Click HERE to learn more about the Annual Plant Sale.
Randall’s Island Learning Garden
The 13,000 sq. ft. urban farm—complete with chickens and a rice paddy—saw 37 school groups coming through, where close to 1,000 NYC school children spenta day outside learning and farming. Working in partnership with Randall’s Island Park Alliance, students learned about where their food comes from, how to grow it, and how to care for egg laying hens. Healthy food consumption is encouraged as students blend healthy beverages using their energy on the bicycle blender. With help from Bloomberg volunteers and others, RILG has expanded to include an additional 3,000 square feet of space. We are proud of the positive response from students and teachers, who most often leave the garden with the question: “When can we come back?”
Click HERE to learn more about Randall’s Island Learning Garden.

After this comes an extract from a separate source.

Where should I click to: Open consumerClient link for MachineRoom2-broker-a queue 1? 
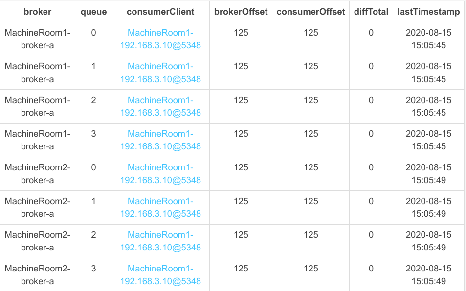click(x=160, y=208)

Garden in the Sky: Via Verde
This year we collaborated on Via Verde, a modern affordable housing project in the South Bronx, by creating a rooftop farm for residents to use and enjoy. In its first season of production, this communal garden featured an assortment of organic, heirloom herbs, vegetables, and edible flowers, 1,000 lbs of which were collected and distributed to PS 43 in the Bronx and Neighbors Together food pantry, while some was distributed amongst the Via Verde Garden Club members. GrowNYC helped tenants form the Garden Club and is providing ongoing programming for two years. Garden members participate in monthly workshops in the community room, equipped with a full kitchen, allowing participants to engage in a variety of gardening and food preparation/tasting demonstrations as well as take home recipes.
Gardener Profile: Yanet Rojas, The Peoples’ Garden
Ever since Yanet can remember, she has always loved plants. When she was just 6 years old growing up in Lima, Peru, that love led her to create a garden where nobody thought a garden belonged, “a place where we didn’t have water, we didn’t have soil – it was a really a kind of desert. And we had a beautiful garden – the most unique garden in our neighborhood.” From that starting point, Yanet planted any seed she could get her hands on, imagining what could come from such little packages. “Gardening for me is a kind of philosophy, because you are not just growing plants, you are growing yourself – your humanity and your soul.”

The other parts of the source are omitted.